** DATASET RECORDS **
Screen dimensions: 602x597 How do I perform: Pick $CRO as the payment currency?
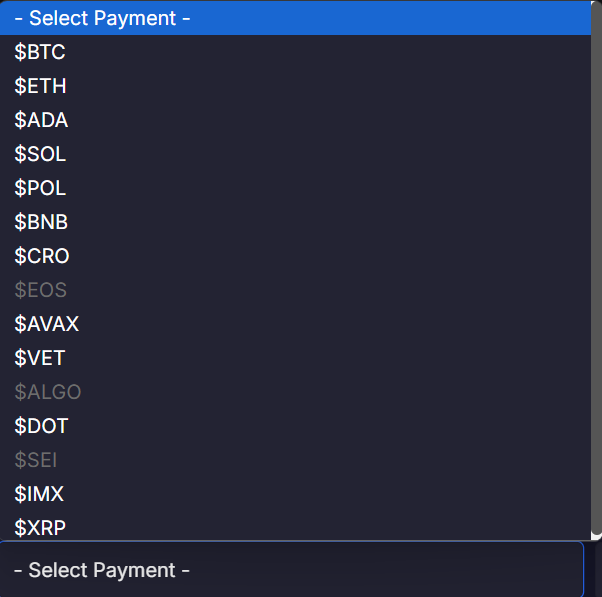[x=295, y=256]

---

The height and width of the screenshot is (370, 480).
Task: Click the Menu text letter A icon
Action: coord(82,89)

** EXERCISE DESCRIPTION **
Rewrite the records from the line with "Screen dimensions: 602x597" to the line with "[x=295, y=256]", requests included, multiplying every coordinate in the answers by 1.9 and rounding to whole numbers with halves rounded up. Leave out the pictures.

** ANSWER FOR THE TASK **
Screen dimensions: 602x597 How do I perform: Pick $CRO as the payment currency?
[x=561, y=486]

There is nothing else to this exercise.